_Problem statement_
Copy nothing before the line containing "Given: Bookmark this post". Reproduce that line and all that follow, exactly, through the end of the records.

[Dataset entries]
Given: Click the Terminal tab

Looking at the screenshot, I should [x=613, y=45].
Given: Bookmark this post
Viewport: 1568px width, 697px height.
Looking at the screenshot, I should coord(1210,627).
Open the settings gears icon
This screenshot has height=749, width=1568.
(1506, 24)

_Answer space_
Given: Bookmark this post
Viewport: 1568px width, 697px height.
Looking at the screenshot, I should coord(1210,627).
Open the settings gears icon
This screenshot has height=749, width=1568.
(1506, 24)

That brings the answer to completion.